Bighorn sheep ewes butting heads in spring |
Last week I spent a little time watching a small band of eight female bighorn sheep, ewes, feeding placidly in a level meadow. The first few snippets of green, spring grass lured the sheep down from the steep, rocky talus slopes where they spend most of their time. They seemed to have no personal space issues or food guarding behaviors that I could detect. Old and young moved along at random intervals, at times feeding within a few inches of each other. All seemed rather peaceful and placid, at least for the first 20 minutes.
Out of nowhere, two ewes suddenly turned and bashed their heads together three times in quick succession. This behavior caught me off guard - I didn't know the females would, at times, act the way that the petulant big-boy rams are famous for. In just a couple of seconds they shattered my peaceful but mistaken impression. I needed to read up on this.
Bighorn sheep live in separate groups for most of the year, rams in one herd, adult females and young in a separate herd. Young males live with the females until they're three years old, when they become dominant to the adult females and move over to the big-boy herd.
Subordinate ram (left) halfheartedly "pushes" an older, dominate ram |
But what about bighorn dominance and hierarchy within the female herd?
Unlike rams, ewes have a non-linear social hierarchy.

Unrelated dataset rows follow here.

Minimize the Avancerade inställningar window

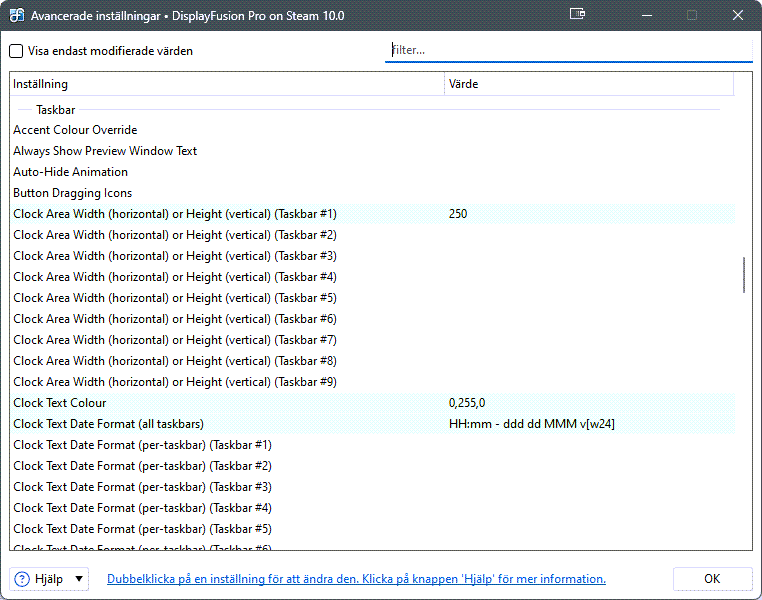(x=646, y=15)
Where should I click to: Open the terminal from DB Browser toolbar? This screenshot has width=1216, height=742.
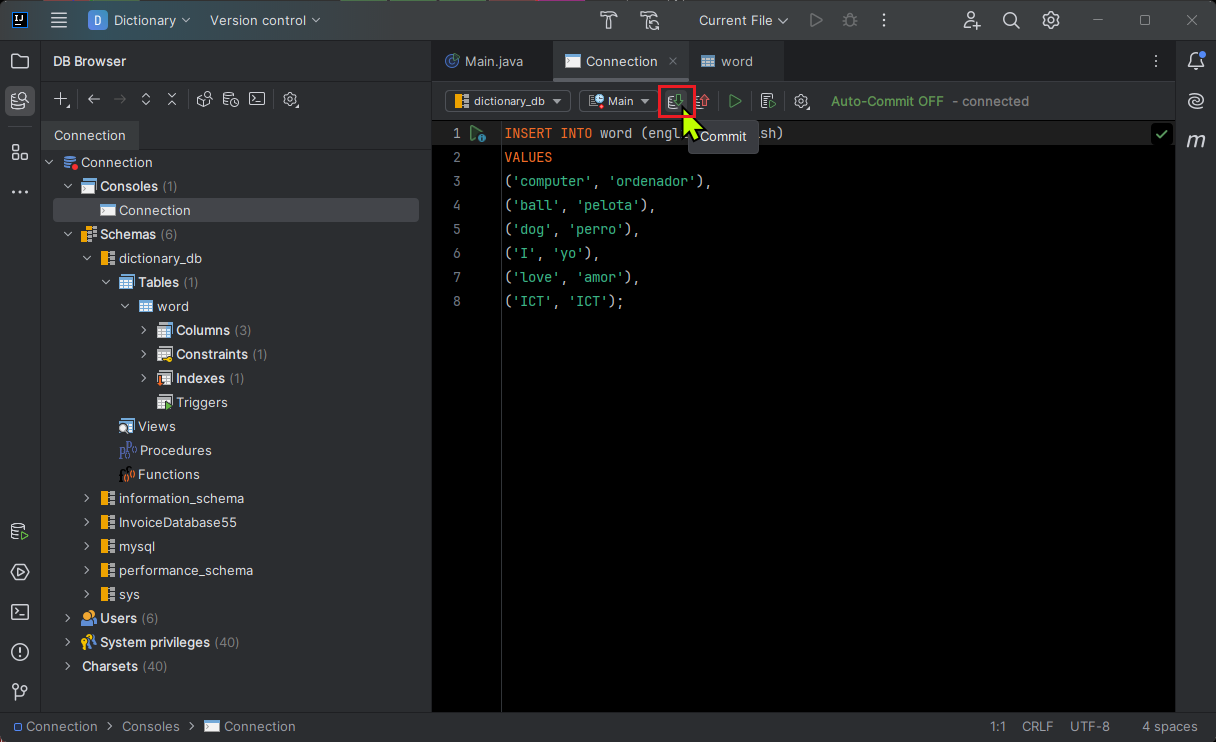257,99
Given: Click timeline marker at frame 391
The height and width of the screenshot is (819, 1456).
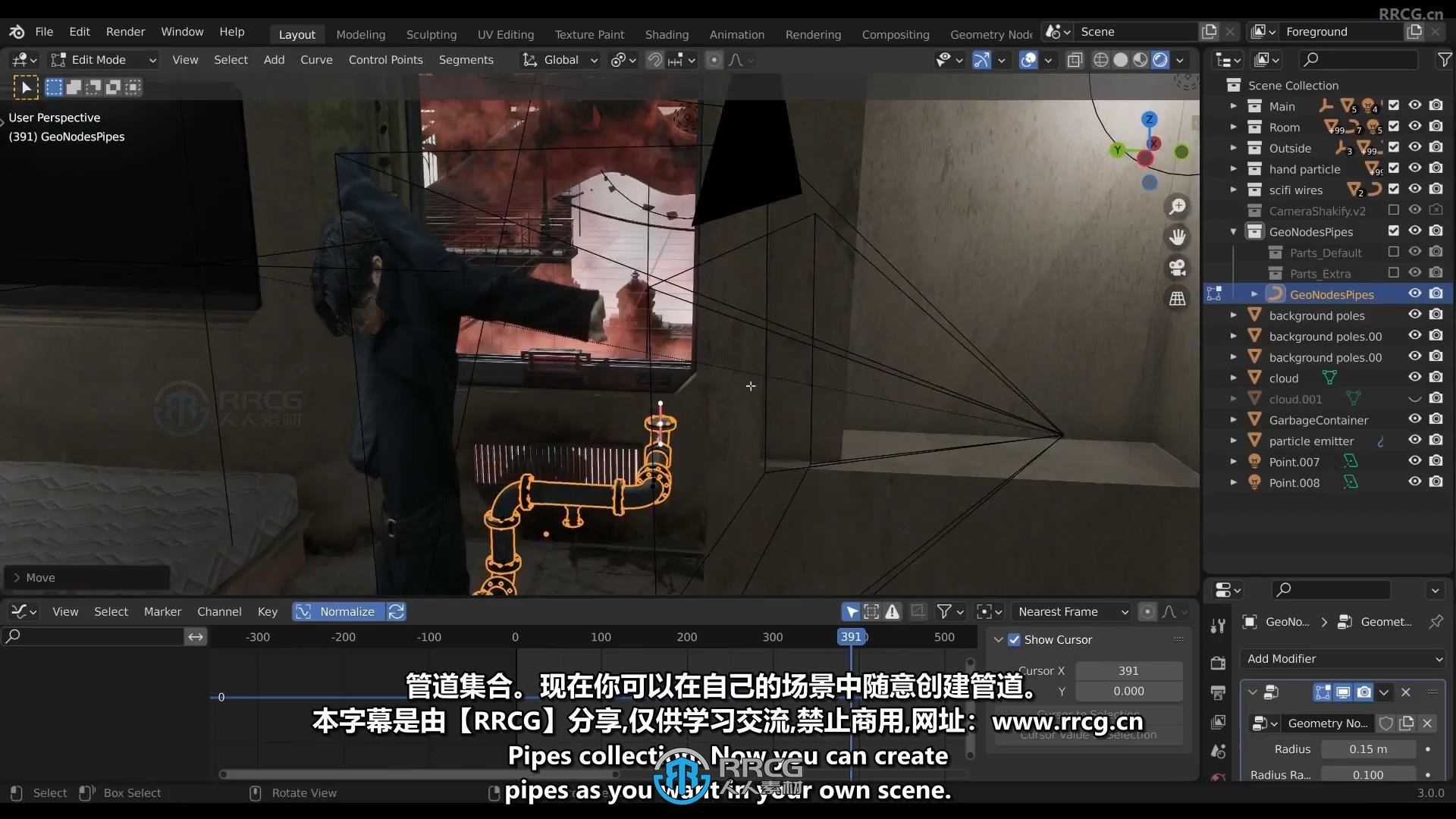Looking at the screenshot, I should pyautogui.click(x=852, y=636).
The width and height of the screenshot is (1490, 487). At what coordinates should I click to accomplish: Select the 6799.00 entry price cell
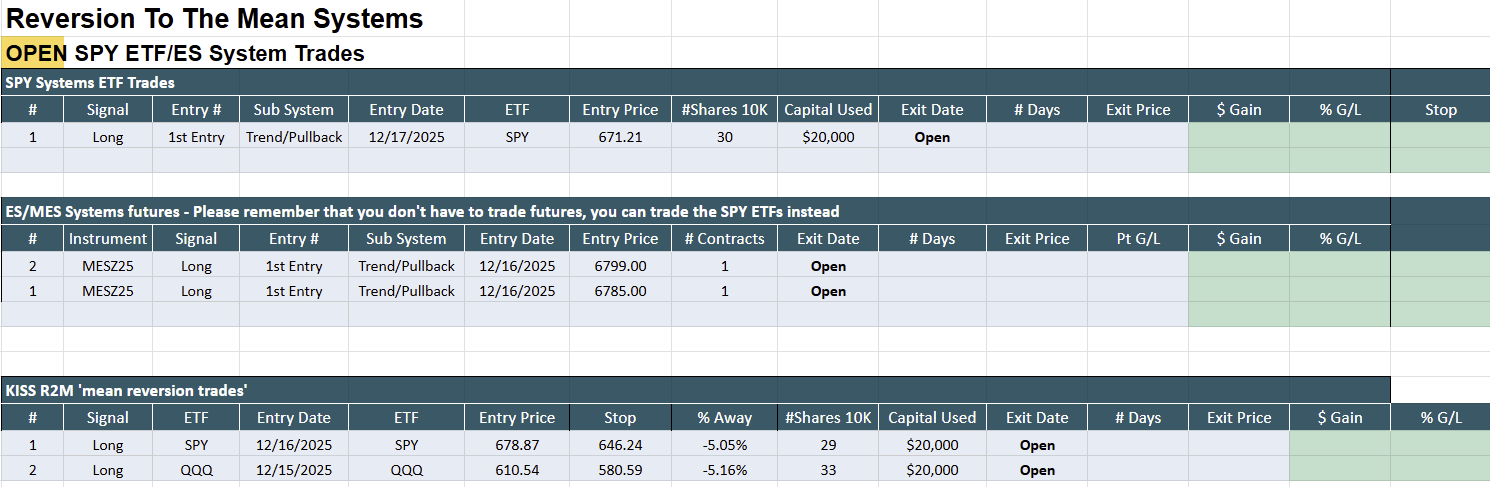click(x=620, y=266)
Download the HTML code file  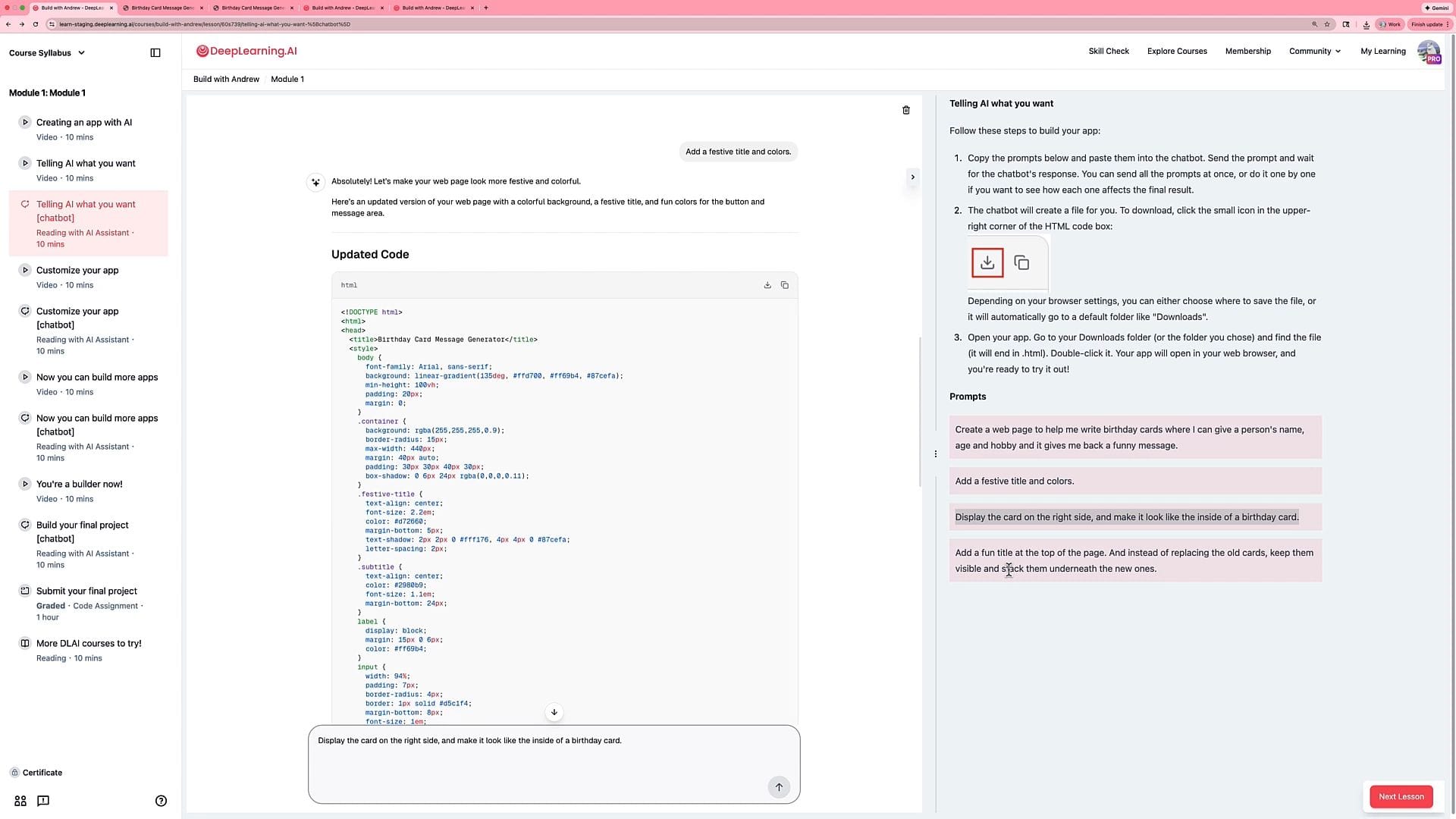pyautogui.click(x=767, y=285)
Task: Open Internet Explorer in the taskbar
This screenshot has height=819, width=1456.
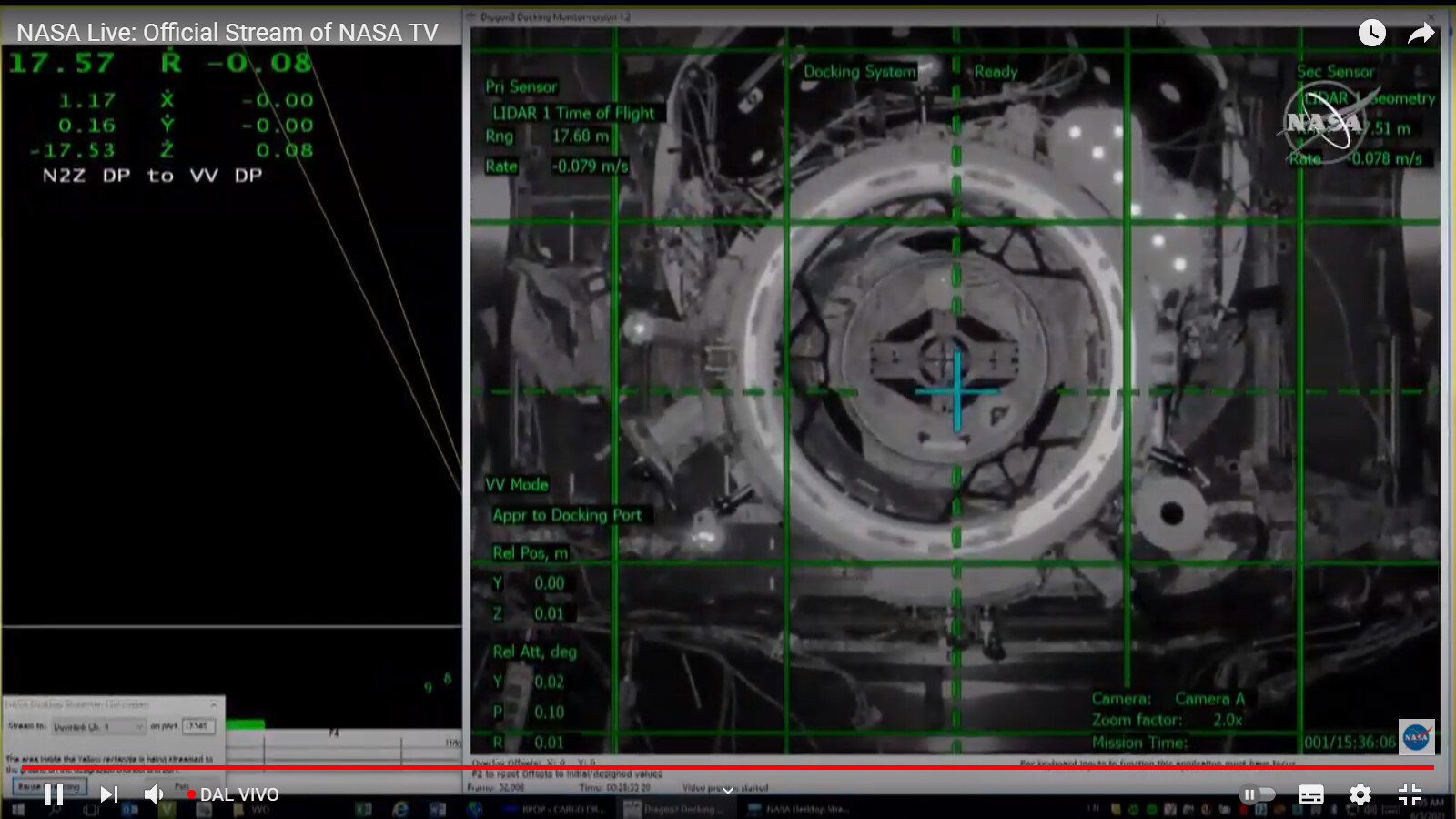Action: tap(399, 809)
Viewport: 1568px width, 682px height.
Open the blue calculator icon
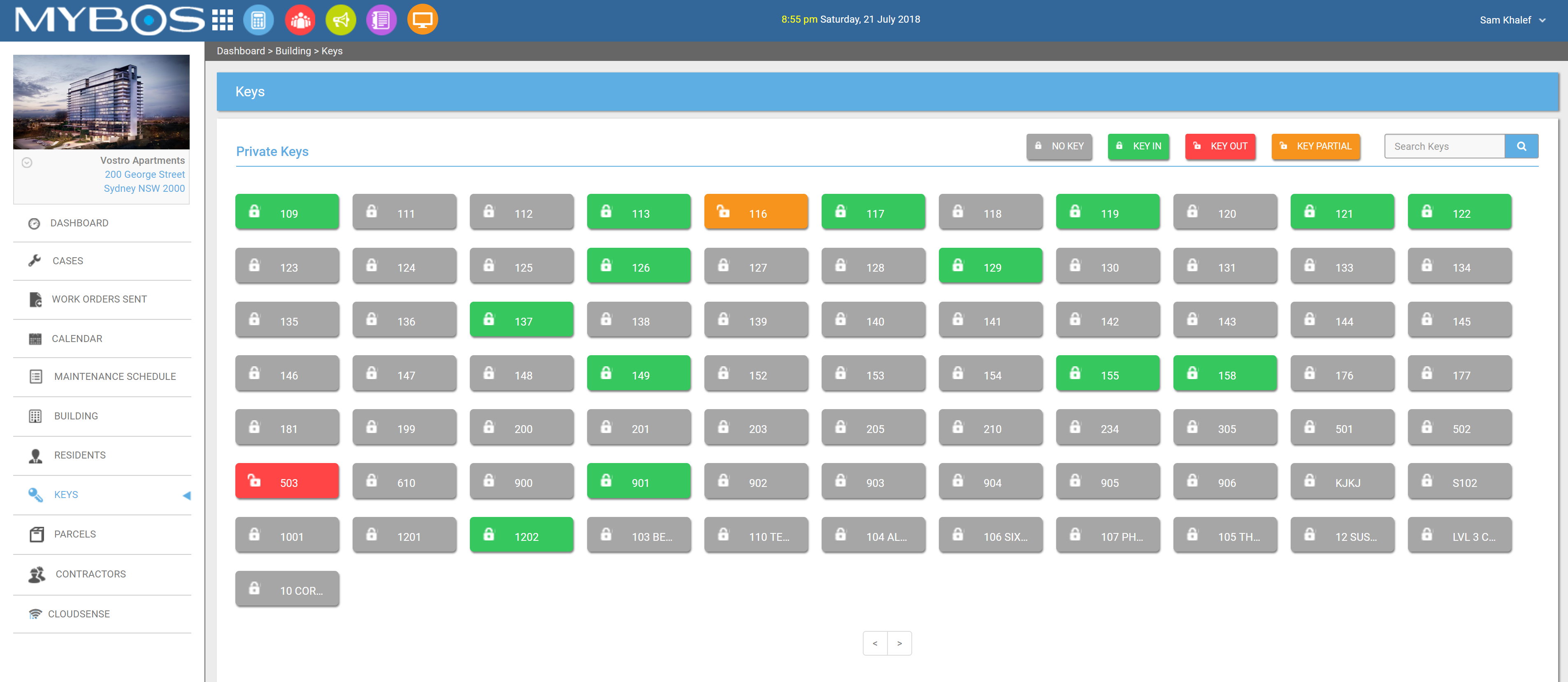tap(259, 20)
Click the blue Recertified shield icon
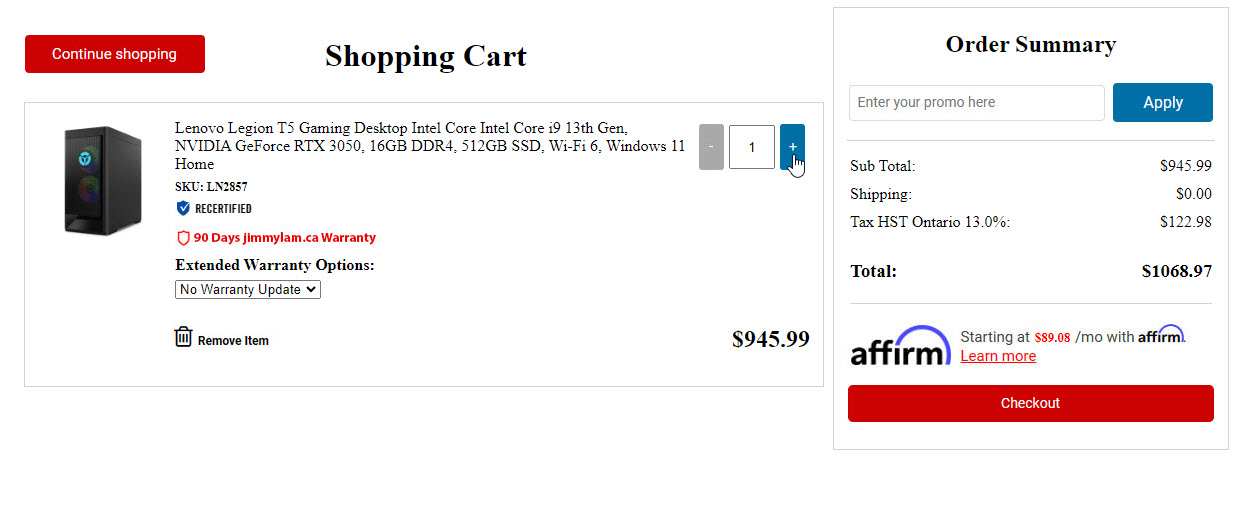The height and width of the screenshot is (524, 1254). pos(183,208)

Female status is only loosely related to age, while dominance and rank among females is achieved primarily through physical competition. Apparently, female status is open to challenge during any time of the year. The ewe head-butting I witnesses was not the half-hearted, out-of-season, practice head-butting that the younger males tend to try year-round in their all-male herd.
These ewes were serious. Female bighorns have to fight their way to the top. Real life is seldom as peaceful and easy as I keep trying to make it out to be.